*** Begin section ***

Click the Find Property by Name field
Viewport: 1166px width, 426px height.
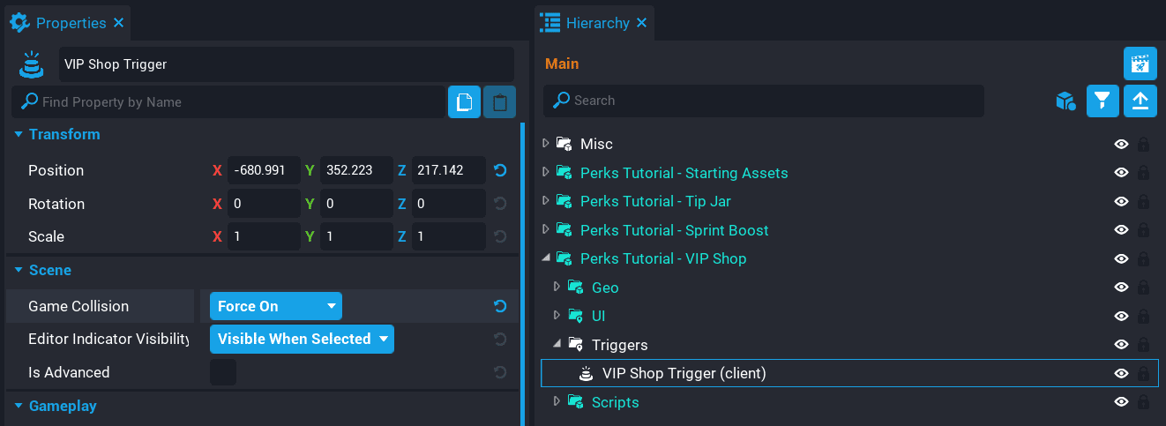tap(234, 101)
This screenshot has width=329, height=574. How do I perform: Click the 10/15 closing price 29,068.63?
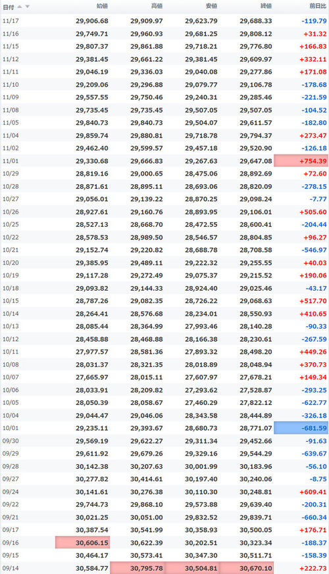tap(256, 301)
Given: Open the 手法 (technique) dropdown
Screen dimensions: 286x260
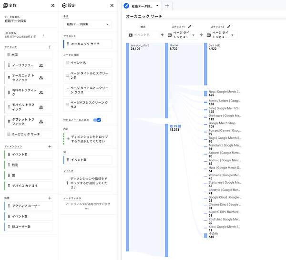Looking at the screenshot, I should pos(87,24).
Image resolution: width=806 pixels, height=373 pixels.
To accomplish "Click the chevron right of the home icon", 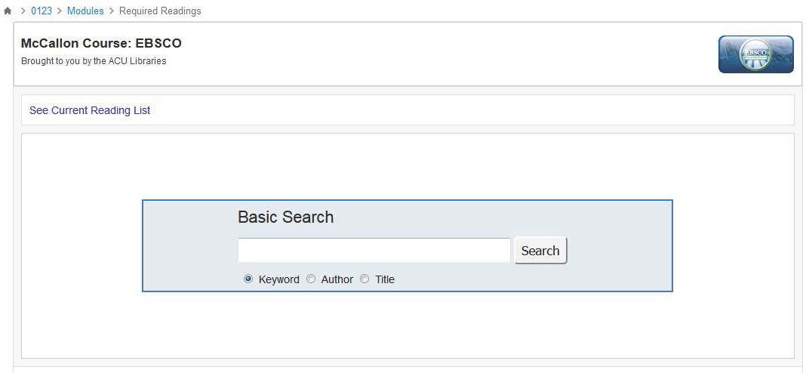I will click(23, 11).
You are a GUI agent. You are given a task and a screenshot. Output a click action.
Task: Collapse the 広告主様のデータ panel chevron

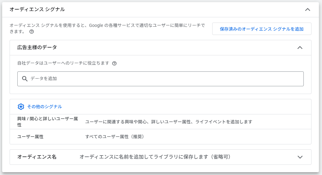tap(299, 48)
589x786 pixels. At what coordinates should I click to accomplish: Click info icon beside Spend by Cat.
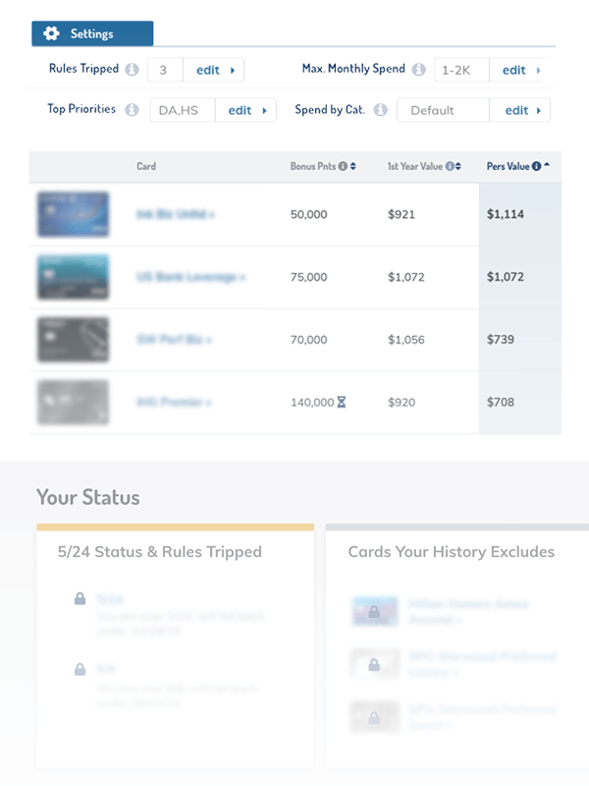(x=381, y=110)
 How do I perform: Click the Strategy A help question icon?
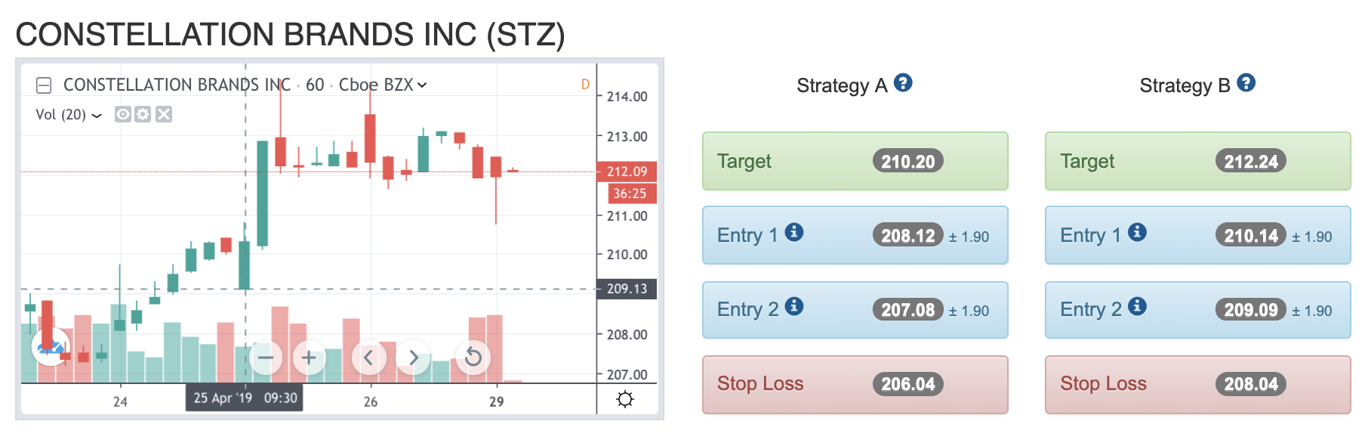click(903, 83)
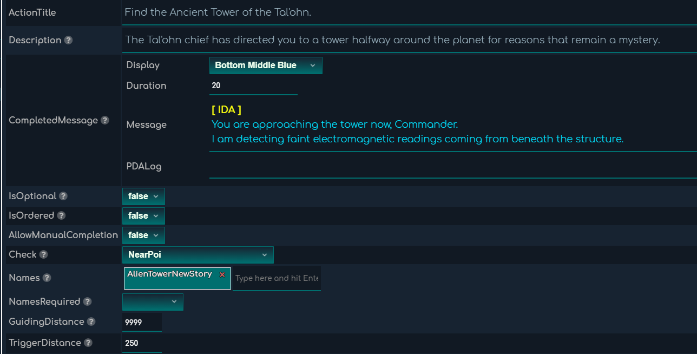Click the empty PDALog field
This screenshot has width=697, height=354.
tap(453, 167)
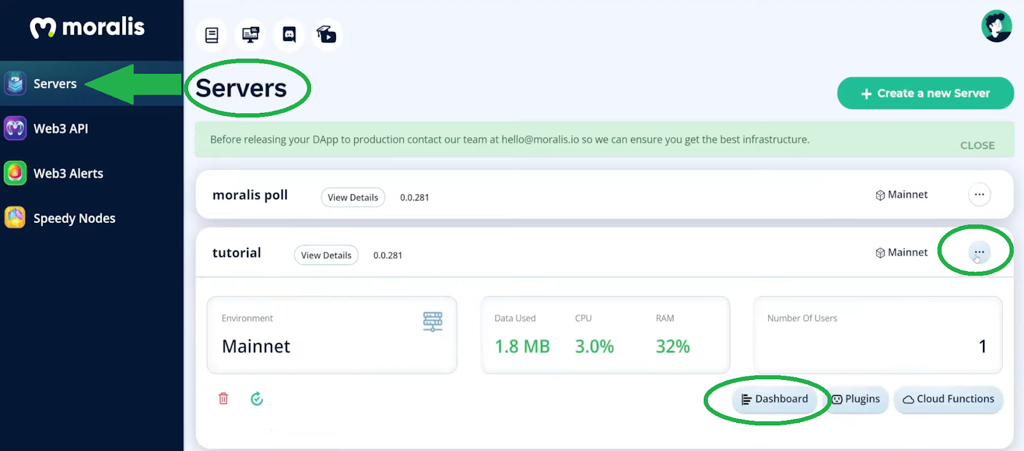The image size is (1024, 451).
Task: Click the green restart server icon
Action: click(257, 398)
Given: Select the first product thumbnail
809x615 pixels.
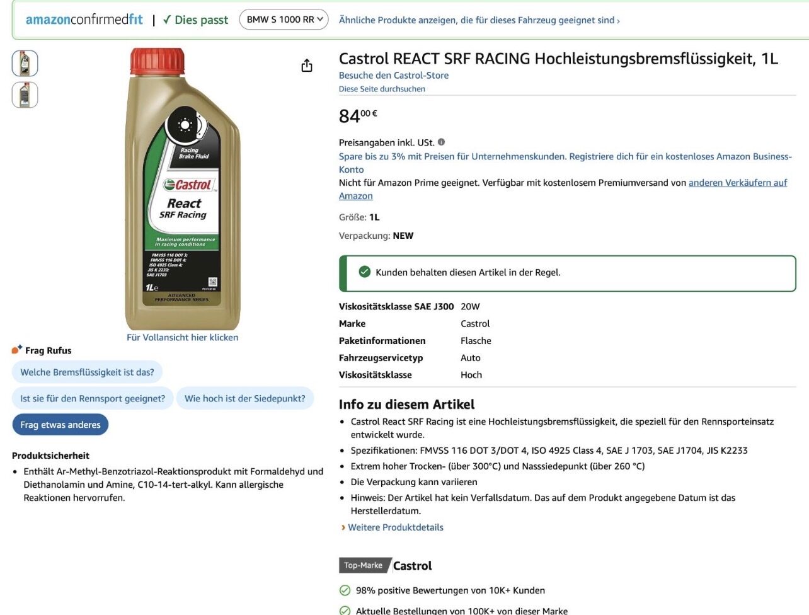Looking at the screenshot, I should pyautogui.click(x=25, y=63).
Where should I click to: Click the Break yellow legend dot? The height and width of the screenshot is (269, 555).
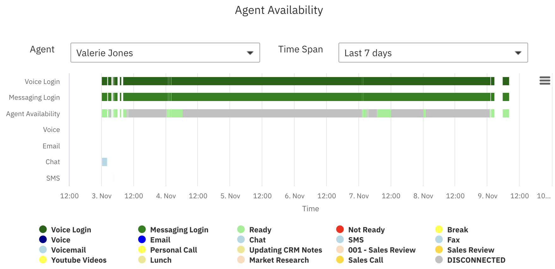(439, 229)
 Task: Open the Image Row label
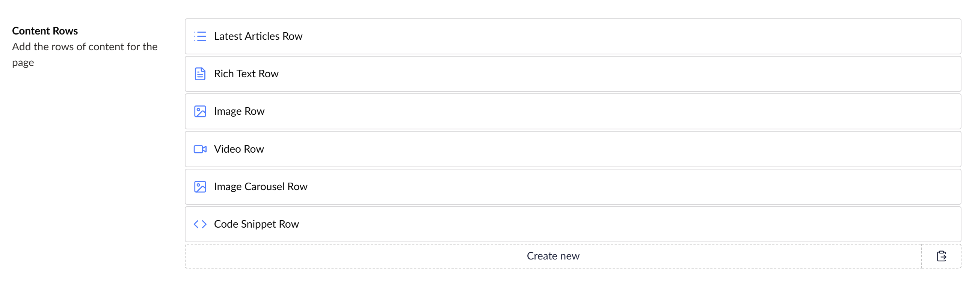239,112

*** End section ***

| WHAT TO PRODUCE |
Quote only what lies between the first line of the records and the line containing "Given: Open the 手法 (technique) dropdown", please, including both lines and excluding images.

| TASK SOLUTION |
Click the Find Property by Name field
Viewport: 1166px width, 426px height.
tap(234, 101)
This screenshot has width=329, height=574. How do I perform: Click the 10/15 closing price 29,068.63?
tap(256, 301)
Given: Open the 手法 (technique) dropdown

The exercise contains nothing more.